Records shown
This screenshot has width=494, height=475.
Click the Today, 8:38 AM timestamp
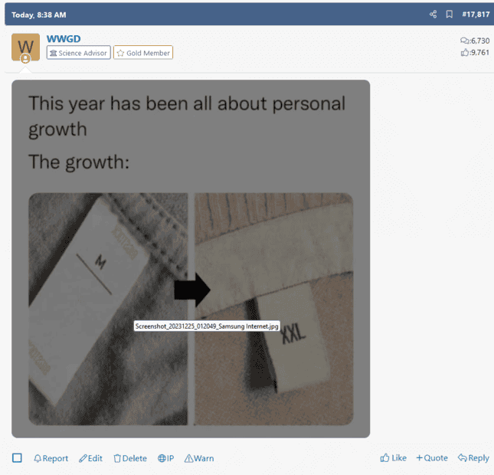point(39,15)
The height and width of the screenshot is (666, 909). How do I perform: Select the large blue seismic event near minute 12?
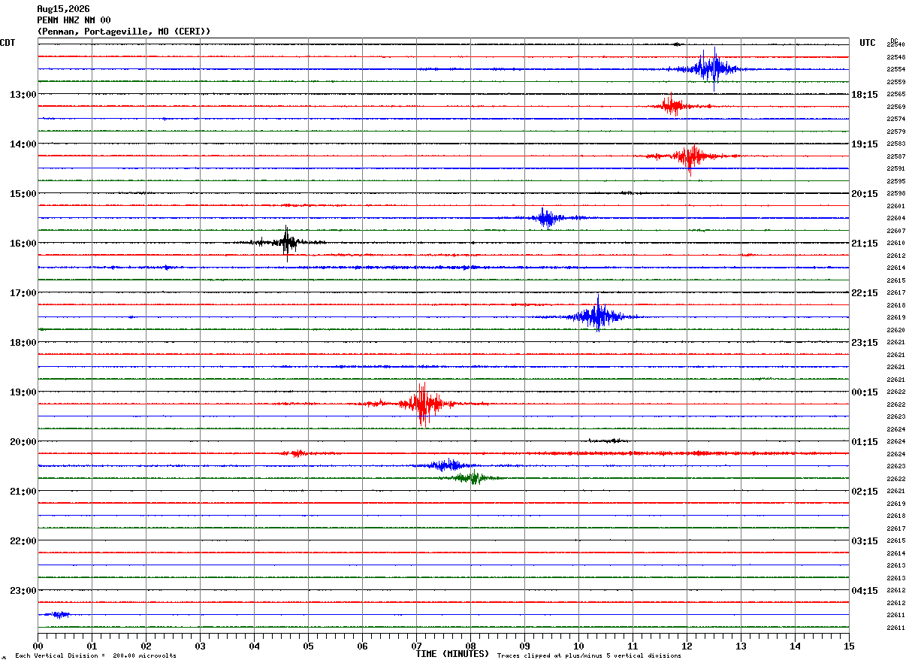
==
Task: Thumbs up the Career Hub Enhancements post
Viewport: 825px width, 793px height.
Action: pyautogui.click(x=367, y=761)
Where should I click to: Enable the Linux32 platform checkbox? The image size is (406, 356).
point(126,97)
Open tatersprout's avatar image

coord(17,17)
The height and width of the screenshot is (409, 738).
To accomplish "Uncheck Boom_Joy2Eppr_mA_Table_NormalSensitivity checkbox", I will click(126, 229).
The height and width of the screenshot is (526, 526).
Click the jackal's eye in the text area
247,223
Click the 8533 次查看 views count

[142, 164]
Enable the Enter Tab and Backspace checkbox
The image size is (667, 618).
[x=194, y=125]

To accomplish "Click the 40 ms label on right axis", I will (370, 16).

Work request
Copy out each line of the material in which the word "will" turns up.

Output
To accomplish "Uncheck Boom_Joy2Eppr_mA_Table_NormalSensitivity checkbox", I will click(126, 229).
To accomplish "Click the 40 ms label on right axis", I will (370, 16).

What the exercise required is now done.